Bruxelles – Se il buongiorno si vede dal mattino, quello del presidente del Consiglio europeo, Donald Tusk, a partire da Vienna e poi giù lungo la rotta dei Balcani per arrivare in Grecia e Turchia, sarà un viaggio tutt’altro che semplice. Il compito è della massima importanza: tentare di riportare tutti i Paesi coinvolti nella gestione della crisi dei rifugiati all’ordine, convincerli che le soluzioni unilaterali non possono funzionare e prepararli ad accettare un piano comune nel corso dell’ennesimo vertice straordinario del prossimo lunedì a Bruxelles. Obiettivo arduo, come dimostra l’esito della prima tappa del viaggio. Oggi “apriamo un nuovo capitolo della nostra lotta alla crisi dei rifugiati chiamata ‘ritorno a Schengen’”, ha proclamato baldanzoso il presidente del Consiglio europeo, che da Vienna avrebbe voluto tornare forte di un impegno austriaco a riaprire le frontiere (chiuse già dal settembre scorso) e a ripensare al tetto massimo imposto all’accoglienza e al transito dei rifugiati e per nulla piaciuto a Bruxelles. Peccato che la risposta del cancelliere austriaco, Werner Faymann sia stata tutt’altra.
“Per noi Schengen e la cooperazione europea sono importanti”, ha assicurato Faymann, ma finché non ci sarà un controllo efficace delle frontiere esterne, i migranti “devono essere fermati lungo la rotta dei Balcani”, ha rivendicato, criticando la politica di ‘lasciarli passare’ messa in atto da diversi Paesi, Grecia in primis. Insomma le misure unilaterali decise da Vienna sono colpa del “caos disorganizzato” che regna in Europa, non ha fatto sconti il cancelliere. “L’Austria non è una sala d’attesa per la Germania”, ha anche chiarito, sottoscrivendo anche il tetto massimo di 37.500 rifugiati da accogliere nel 2016. “Se l’Europa agisse in modo simile all’Austria allora prenderebbe due milioni di persone”, ha calcolato, concludendo quindi che il Paese “è un buon esempio”. Vienna, ricorda il cancelliere, ha ricevuto lo scorso anno ben 90mila domande di asilo: “Mentirei alle persone se dicessi che possiamo continuare così e lasciare entrare quest’anno in Austria due, trecento o quattrocentomila persone.

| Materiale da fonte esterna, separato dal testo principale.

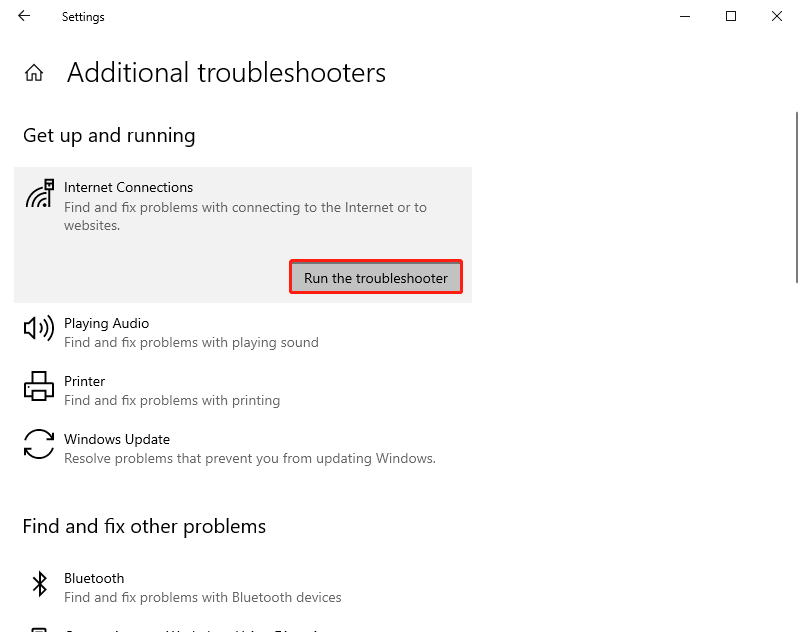Click the Find and fix other problems heading
The width and height of the screenshot is (800, 632).
click(x=144, y=526)
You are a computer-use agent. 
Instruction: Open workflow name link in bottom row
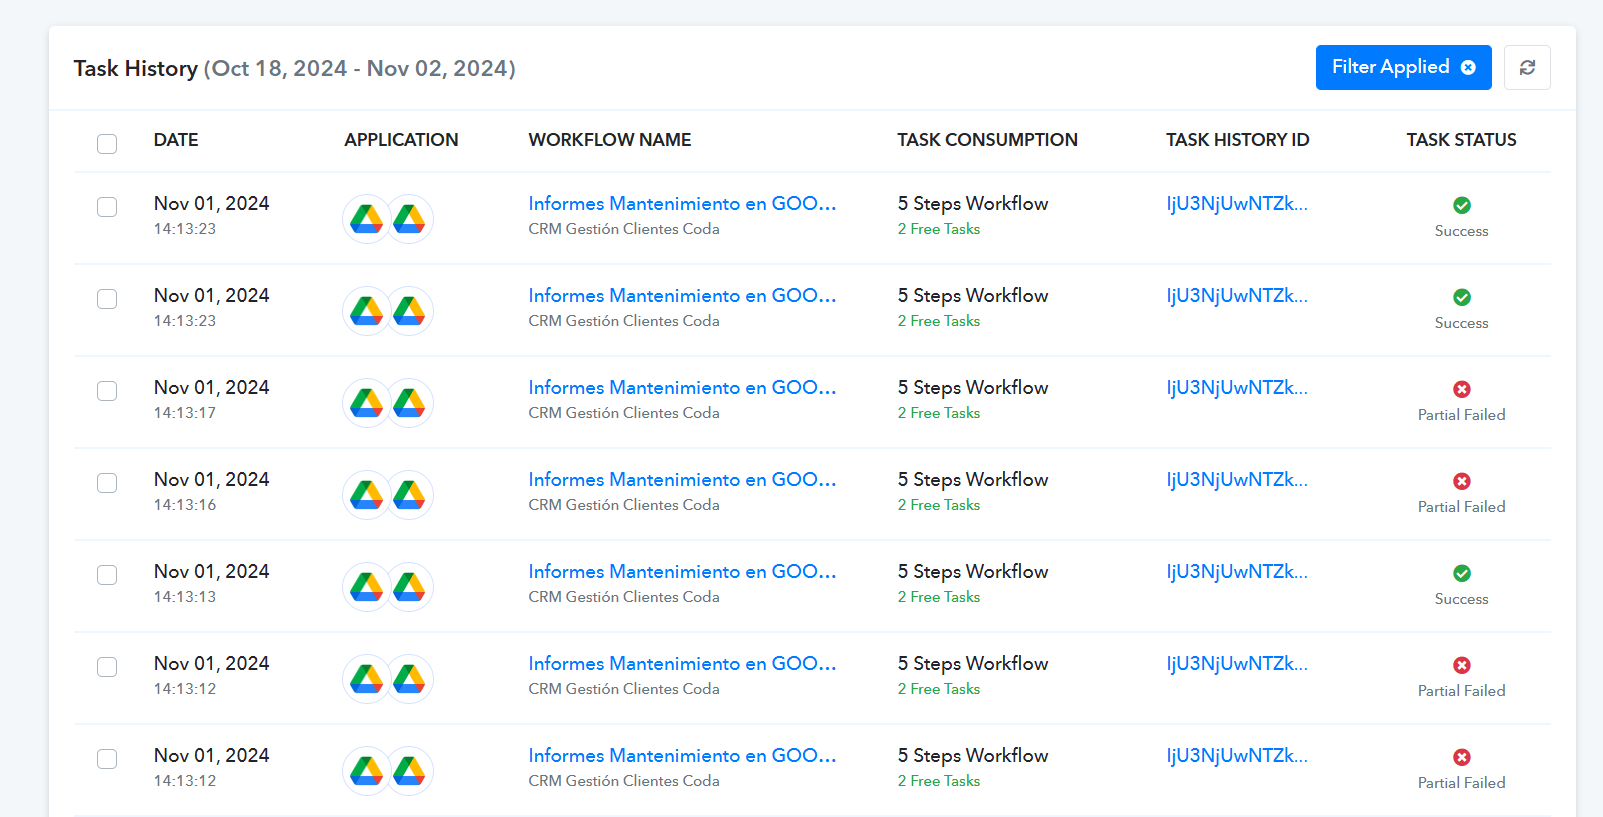click(x=682, y=756)
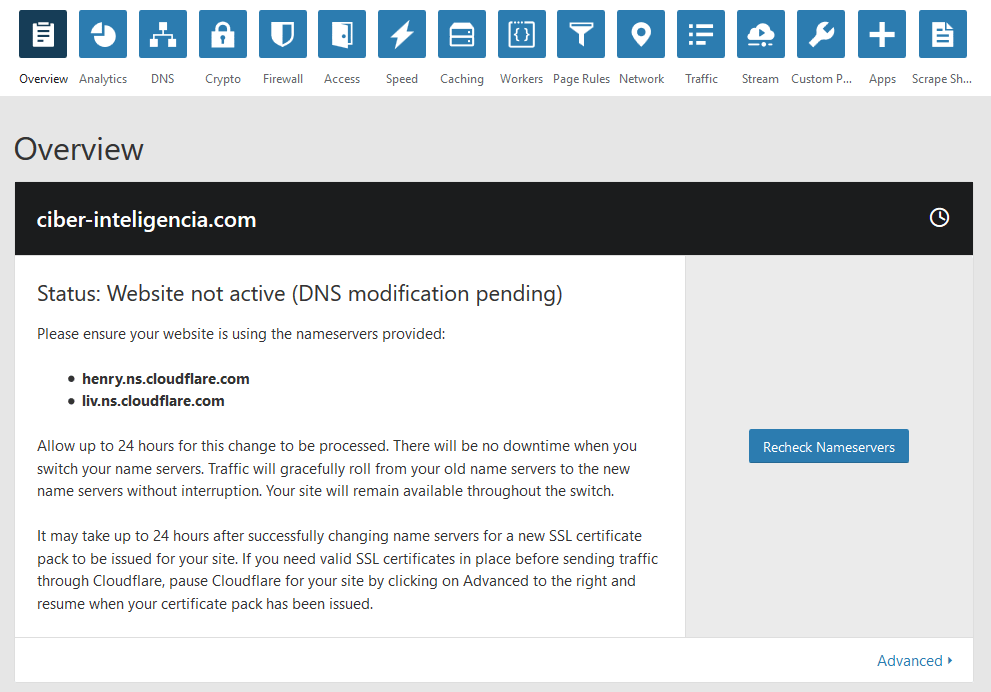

No, non lo possiamo fare”, ha concluso.
Insomma, almeno per adesso, niente da fare. L’Austria non rimuoverà i controlli alle frontiere né smetterà di limitare gli accessi. Eppure “due settimane fa i leader hanno concordato che dobbiamo tornare a una situazione in cui tutti gli Stati membri, senza eccezioni, applicano pienamente le regole comuni”, ha ricordato Tusk citando le conclusioni dell’ultimo Consiglio europeo. Al governo austriaco, Tusk tenta anche di spiegare che “il Paese che dobbiamo supportare in particolare è la Grecia”, contro cui invece l’Austria sta facendo blocco, per evitare che i migranti sbarcati sulle coste elleniche defluiscano verso nord. “Il numero di migranti che arrivano nel Paese è in aumento non perché vogliono che la Grecia diventi la loro casa, ma perché sperano da lì possano spostarsi verso gli altri Paesi europei”, ricorda il presidente del Consiglio. Una dimostrazione di spirito europeo, incita Tusk, sarebbe dunque quella “da un lato di tornare a Schengen e dall’altro di essere pronti a supportare Atene in questi tempi difficili”. Ma la strada per un risultato simile appare ancora lunga.